-- RECORDS FOR PROCESSING follows --
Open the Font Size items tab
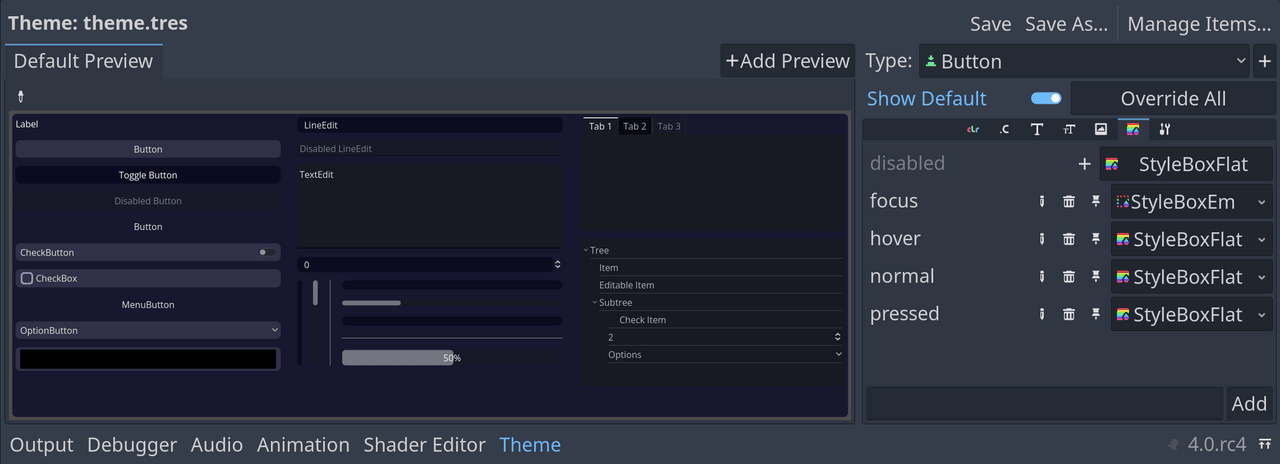 [1069, 129]
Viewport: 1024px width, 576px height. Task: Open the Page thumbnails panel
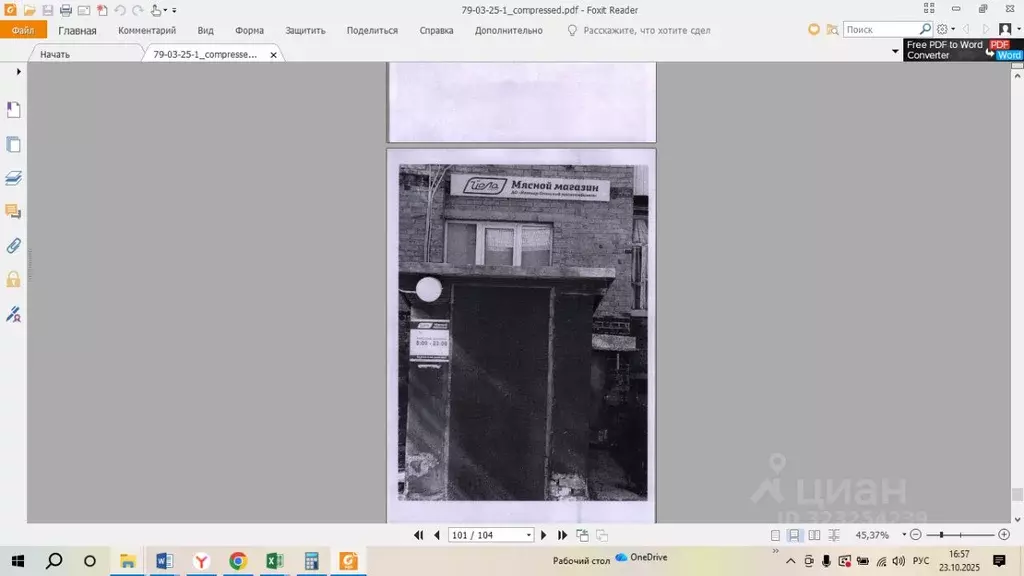14,144
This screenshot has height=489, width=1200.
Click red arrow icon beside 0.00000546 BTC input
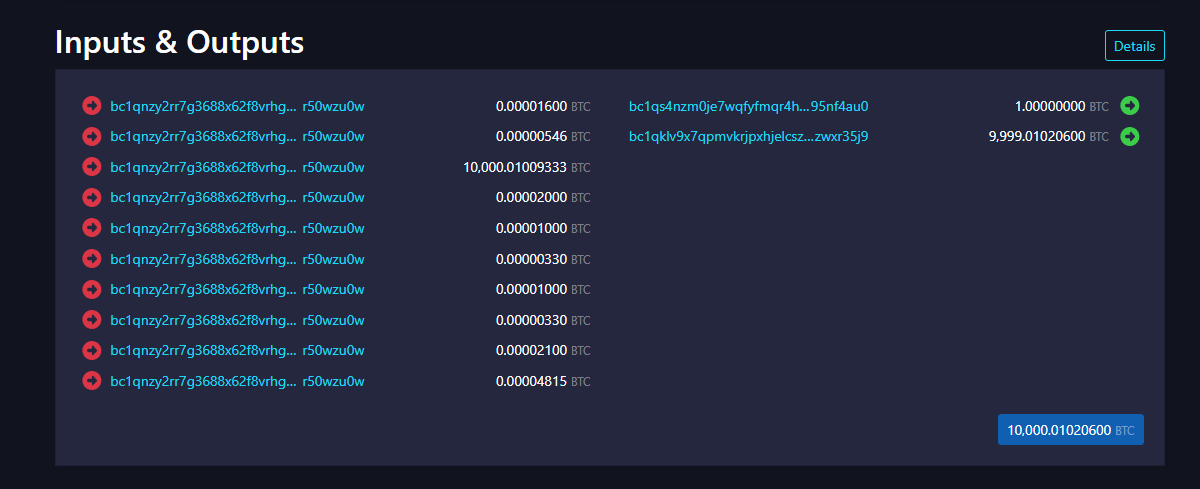(x=92, y=136)

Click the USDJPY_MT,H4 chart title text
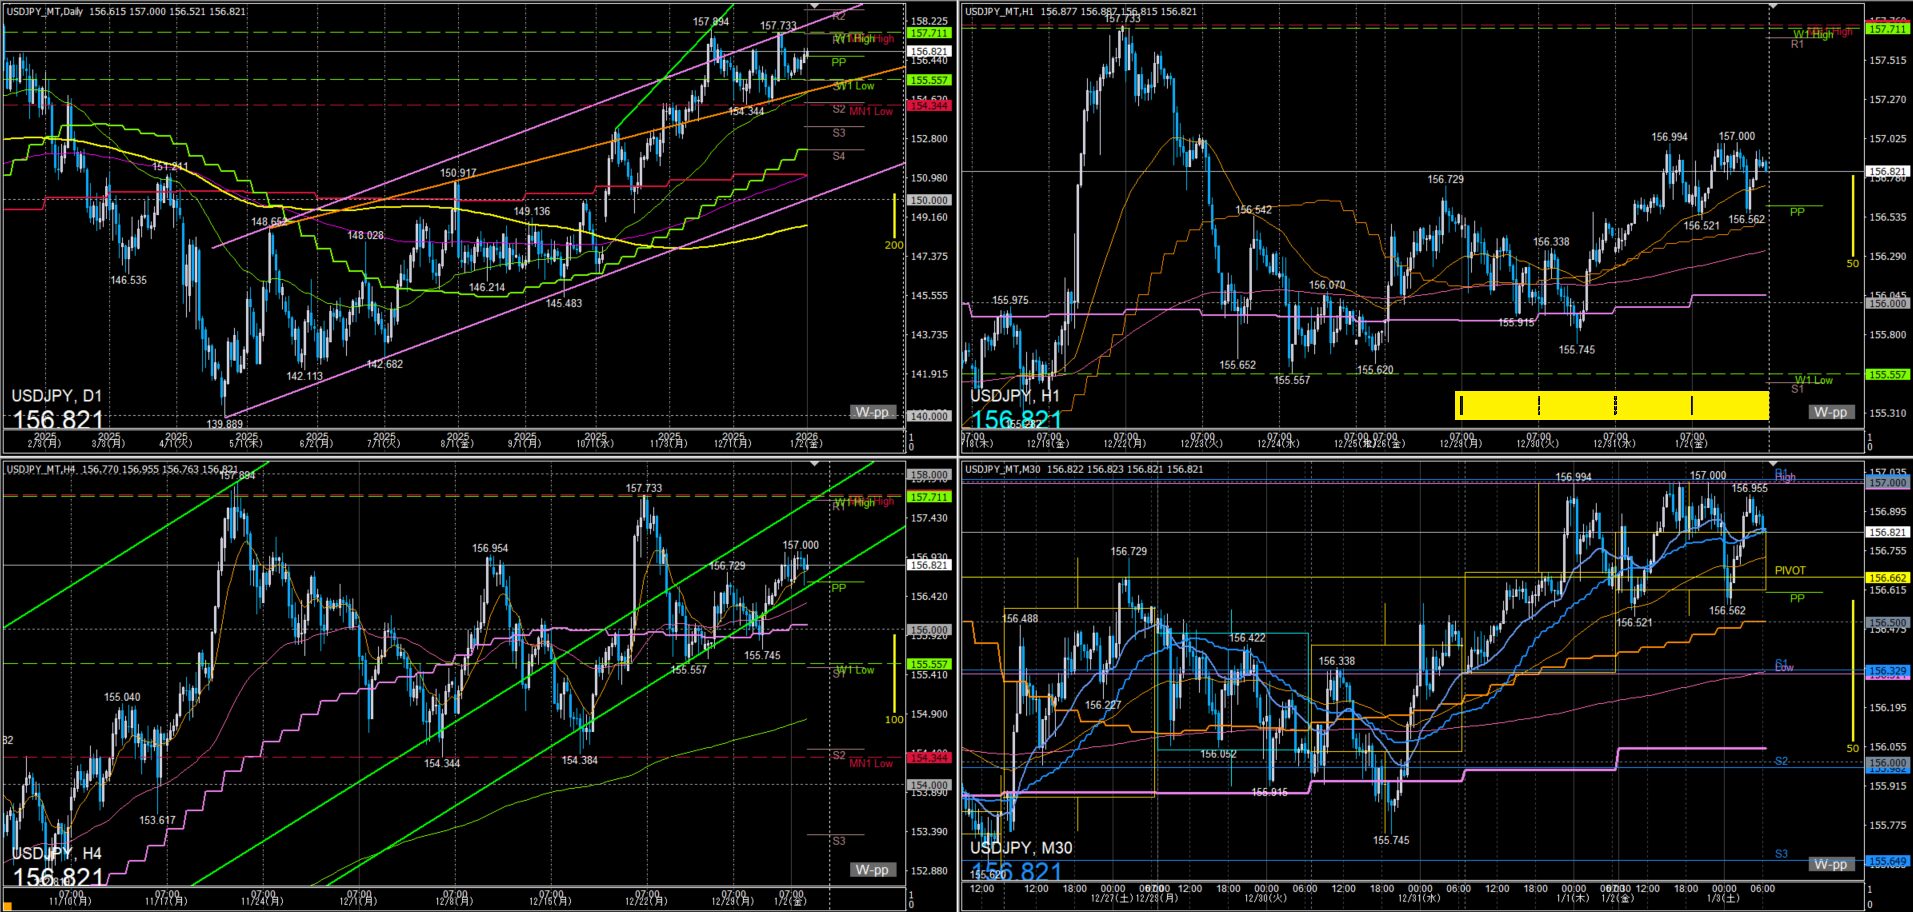41,469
-- RECORDS FOR PROCESSING concluded --
YOUR TASK:
Quote the records in their entirety, keeping the wording exact and excluding pictures.

THE ANSWER:
Open the Font Size items tab
 [1069, 129]
Viewport: 1024px width, 576px height. Task: Open the Page thumbnails panel
14,144
This screenshot has height=489, width=1200.
Click red arrow icon beside 0.00000546 BTC input
(x=92, y=136)

Click the USDJPY_MT,H4 chart title text
41,469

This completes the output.